The price of healthcare depends on many things, including how you pay. Paying the cash rate for healthcare can sometimes be a smart move, even with insurance.
There is a move toward price transparency in healthcare, backed by a federal rule that goes into effect in 2021requiring hospitals to post their fees online in an easy-to-understand format for the public. The fees listed will include both those negotiated with health insurers and the cash rate for healthcare — the amount they are willing to take for an out-of-pocket cash payment.
If you don’t have health insurance, or if you are between coverage due to a job change, paying cash will be the only option when you need a test or procedure you shouldn’t put off.
There are other reasons, however, that paying the cash rate for healthcare, up-front, for medical treatment may be best, in certain cases, even though you have healthcare coverage.
Why is the cash rate for healthcare sometimes best?
For many hospitals and healthcare providers, the cash rate for healthcare is remarkably lower than the insured price. A report in the Wall Street Journal (WSJ) noted more hospitals, imaging centers, and outpatient surgery centers are offering deep discounts on cash payment for if you don’t have or use insurance.
If you have a high-deductible insurance policy, which doesn’t kick in to cover some of your medical costs until you’ve paid thousands of dollars on healthcare, the cash rate for healthcare can be a good option for certain tests or therapies and potentially save you a substantial amount of money.
For example, the WSJ pointed to the case of a retired lawyer who learned the cash rate for a knee x-ray was $70. However, if she opted to use her insurance, paying the deductible, the cost was $600.
Another case in point: The Los Angeles Times explained how an Orange County woman was charged $1,758 by a hospital for two ultrasounds.

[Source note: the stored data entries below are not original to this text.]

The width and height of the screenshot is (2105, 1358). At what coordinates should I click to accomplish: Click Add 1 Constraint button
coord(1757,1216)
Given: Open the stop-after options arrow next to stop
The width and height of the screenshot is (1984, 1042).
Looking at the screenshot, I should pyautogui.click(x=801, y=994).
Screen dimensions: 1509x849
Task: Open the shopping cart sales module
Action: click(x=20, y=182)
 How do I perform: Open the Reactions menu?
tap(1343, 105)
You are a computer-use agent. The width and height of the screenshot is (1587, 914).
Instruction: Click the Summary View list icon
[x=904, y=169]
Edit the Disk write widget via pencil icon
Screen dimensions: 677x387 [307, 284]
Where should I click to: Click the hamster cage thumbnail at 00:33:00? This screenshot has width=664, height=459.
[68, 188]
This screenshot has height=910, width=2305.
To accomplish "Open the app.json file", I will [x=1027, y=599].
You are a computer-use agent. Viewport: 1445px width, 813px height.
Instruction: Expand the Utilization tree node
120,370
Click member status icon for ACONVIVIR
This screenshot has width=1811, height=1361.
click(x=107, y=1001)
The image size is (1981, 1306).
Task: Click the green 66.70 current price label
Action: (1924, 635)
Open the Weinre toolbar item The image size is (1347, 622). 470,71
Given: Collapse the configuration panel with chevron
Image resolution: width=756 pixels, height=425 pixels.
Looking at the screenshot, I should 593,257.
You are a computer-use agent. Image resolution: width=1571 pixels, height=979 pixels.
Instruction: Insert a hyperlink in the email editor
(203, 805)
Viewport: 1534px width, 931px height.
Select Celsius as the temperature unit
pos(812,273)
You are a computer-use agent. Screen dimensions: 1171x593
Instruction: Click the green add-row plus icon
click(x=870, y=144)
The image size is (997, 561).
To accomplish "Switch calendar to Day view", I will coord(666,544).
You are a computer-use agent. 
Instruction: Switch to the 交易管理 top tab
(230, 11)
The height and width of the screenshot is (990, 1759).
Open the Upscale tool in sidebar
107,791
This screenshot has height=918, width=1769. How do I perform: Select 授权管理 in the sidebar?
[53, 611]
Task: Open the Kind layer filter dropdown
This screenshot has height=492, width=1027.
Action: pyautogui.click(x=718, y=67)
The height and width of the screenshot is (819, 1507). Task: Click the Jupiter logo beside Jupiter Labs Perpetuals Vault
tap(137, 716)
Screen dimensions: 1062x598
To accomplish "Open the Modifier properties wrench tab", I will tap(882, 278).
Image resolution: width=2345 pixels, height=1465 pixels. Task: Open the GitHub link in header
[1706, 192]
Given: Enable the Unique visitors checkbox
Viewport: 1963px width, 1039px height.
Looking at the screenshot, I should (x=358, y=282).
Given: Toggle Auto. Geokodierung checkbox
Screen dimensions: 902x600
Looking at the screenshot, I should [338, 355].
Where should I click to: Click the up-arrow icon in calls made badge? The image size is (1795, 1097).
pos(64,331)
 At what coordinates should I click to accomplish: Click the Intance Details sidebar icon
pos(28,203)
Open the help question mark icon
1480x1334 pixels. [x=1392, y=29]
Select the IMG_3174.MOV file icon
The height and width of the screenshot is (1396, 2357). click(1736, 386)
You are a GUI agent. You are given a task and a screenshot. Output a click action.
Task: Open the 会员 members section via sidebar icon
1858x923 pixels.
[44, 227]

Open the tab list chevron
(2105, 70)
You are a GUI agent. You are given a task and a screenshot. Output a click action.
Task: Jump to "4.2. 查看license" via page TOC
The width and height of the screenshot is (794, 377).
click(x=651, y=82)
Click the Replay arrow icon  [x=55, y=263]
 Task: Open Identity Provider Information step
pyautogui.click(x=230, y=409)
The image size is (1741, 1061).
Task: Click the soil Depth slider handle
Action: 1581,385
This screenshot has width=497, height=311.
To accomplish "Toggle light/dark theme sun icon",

Although her insurance paid $500 of her bill, she had not met her deductible for the year and owed the remaining $1,239. Later, when she asked about the medical center’s cash rate fee, she learned the two ultrasounds would have only cost her about $500 if she had not used her insurance for the imaging tests.
Of course, these examples of the cash rate being best for some people doesn’t mean it is wise for all people with high deductibles. Your situation, your healthcare policy, and what it covers are key to how you should pay for medical care.
Bottom line: How to find the answer to “What is a cash rate for healthcare?”
It’s not always easy to find the cash rate for healthcare from all hospitals and providers, although this should change substantially when the federal rule requiring more price transparency goes into effect in 2021.
For now, your best strategy is to ask directly what a health care facility’s fee for a test or therapy is, if you file a claim with your insurance company, and how much you’ll be charged out-of-pocket for the cash rate of the same healthcare service.
However, in some cases, hospitals and other providers may not want to readily disclose the cash rate information. That’s because they may have a contract with your insurance provider that contains a clause making undercutting the insurer’s negotiated price with a hospital or doctor a contract violation, according to research by Consumer Reports.
If you do not get a clear answer about cash payments, check out other healthcare providers for their cash rate price fees. Remember, if you decide paying out-of-pocket is right for you, you’ll need to have the cash rate clearly established because you’ll likely be required to pay ahead of time for your medical care.